I happen to live within easy walking distance of many book shops, including a small, charming, tightly-packed second hand bookstore where I’ve picked up quite a few treasures. One of those books is Patrick Süskind’s Perfume: The Story of a Murderer. Tackling the challenge of writing about scent is something that I’ve always really admired. It’s a beautiful book. Sublime and grotesque, what more could you ask for? Set in eighteenth century France we follow Jean-Baptiste Grenouille on his journey to capture the perfect scent. Spoiler alert: It involves murder.
Before we reach the main event, here I want to quickly let you know that the distinctive Australian literary journal The Lifted Brow released its second ‘Best Of’ volume and copies are still available here! It contains an assortment of essays, fiction and poetry. Something for everyone!

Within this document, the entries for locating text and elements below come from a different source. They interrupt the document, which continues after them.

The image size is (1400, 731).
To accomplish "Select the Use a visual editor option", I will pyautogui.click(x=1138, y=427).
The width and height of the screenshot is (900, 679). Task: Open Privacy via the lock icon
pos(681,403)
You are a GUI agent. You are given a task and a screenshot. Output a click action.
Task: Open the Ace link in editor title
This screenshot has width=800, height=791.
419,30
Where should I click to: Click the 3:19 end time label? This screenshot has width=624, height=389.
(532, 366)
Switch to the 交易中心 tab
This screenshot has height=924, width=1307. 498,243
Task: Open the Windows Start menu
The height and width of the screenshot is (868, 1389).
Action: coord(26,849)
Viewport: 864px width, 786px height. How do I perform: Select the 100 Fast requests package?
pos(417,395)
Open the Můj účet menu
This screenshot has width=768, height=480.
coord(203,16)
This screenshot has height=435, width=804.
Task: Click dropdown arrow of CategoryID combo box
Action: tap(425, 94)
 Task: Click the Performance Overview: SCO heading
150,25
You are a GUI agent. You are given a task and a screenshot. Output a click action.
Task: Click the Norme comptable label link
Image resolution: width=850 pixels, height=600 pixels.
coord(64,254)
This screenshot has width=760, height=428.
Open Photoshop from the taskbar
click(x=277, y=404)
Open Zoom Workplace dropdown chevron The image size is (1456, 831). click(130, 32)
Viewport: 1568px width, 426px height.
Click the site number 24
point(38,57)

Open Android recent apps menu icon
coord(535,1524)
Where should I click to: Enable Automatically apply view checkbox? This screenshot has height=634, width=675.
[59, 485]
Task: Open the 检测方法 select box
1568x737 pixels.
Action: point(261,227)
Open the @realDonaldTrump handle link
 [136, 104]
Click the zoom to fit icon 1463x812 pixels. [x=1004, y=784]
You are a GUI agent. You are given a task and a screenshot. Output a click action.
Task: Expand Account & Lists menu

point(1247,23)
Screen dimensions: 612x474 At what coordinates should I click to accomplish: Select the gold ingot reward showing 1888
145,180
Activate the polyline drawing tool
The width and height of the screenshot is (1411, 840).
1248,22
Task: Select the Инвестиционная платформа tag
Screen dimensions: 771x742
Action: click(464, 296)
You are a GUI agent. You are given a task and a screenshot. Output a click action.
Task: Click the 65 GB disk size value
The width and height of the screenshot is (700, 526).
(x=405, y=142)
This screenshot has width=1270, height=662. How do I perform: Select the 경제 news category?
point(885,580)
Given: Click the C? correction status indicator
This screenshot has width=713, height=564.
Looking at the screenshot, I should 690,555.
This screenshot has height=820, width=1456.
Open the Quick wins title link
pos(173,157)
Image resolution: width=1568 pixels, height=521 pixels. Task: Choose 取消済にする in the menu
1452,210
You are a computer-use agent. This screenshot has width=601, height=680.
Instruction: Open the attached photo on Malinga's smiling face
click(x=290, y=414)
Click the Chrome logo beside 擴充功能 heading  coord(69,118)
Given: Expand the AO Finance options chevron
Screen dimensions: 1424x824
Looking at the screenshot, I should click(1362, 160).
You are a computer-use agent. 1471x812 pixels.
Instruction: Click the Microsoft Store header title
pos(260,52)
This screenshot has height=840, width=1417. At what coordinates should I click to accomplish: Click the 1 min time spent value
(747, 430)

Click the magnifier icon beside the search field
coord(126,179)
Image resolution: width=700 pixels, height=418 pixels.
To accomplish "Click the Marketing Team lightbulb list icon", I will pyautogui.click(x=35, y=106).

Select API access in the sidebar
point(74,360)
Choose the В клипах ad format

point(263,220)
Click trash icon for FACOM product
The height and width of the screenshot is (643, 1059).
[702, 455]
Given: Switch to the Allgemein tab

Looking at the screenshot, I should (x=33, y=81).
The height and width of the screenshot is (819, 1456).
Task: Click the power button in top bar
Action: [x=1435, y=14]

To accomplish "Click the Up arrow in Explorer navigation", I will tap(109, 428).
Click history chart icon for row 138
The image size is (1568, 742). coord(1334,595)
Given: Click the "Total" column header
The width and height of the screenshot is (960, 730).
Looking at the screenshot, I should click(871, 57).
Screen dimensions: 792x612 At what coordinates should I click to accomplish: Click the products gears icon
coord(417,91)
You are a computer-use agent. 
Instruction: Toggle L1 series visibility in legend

On Thursday I attended an event for the recently released Symphony of Seduction: The Great Love Stories of Classical Composers by Christopher Lawrence. You may be familiar with him from his career in Australian broadcasting, his earlier books, the documentaries he has produced- the list goes on. Symphony of Seduction contains a selection of vignettes from the lives of some of history’s greatest composers. From the comical to the sensual, this book will run the gamut. Are you curious? I am. There were plenty of reasons to brave the humidity for this event, when I heard about this book’s release I knew it would be on my shelf sooner or later. I go to these kind of events frequently, whenever there’s an author or a book I’m particularly interested in. As a lover of music this title stood out to me, but what made Thursday evening so special and memorable is the silver vein of memory that ran through from my childhood to now. I grew up listening to Christopher Lawrence on ABC Classic FM. Often with my late Grandfather, occasionally while performing some kind of interpretive dance (what can I say? Grandad was an extremely attentive audience) and this was my introduction to the world of classical music. Without launching into memoir mode, let me tell you that I will always be grateful for that. Grandad played the violin in an orchestra in his youth, and Grandma plays the piano. The connection runs deep for us. After Grandad passed away, I used music to keep him close and present. I’ve been reminded of the power this music has to move us, to carry us further than we could ever travel. Symphony of Seduction is set to fascinate, to beguile. Lawrence’s use of language is thoroughly enjoyable, weaving together some of the most fundamental elements at the core of human experience. What could be better? I must insist that you pick up a copy. Read it during long summer evenings, a glass of red wine at your side. Read it under the shade of a tree, blades of grass between your toes. Read it in a bubble bath. That’s what I’ll be doing.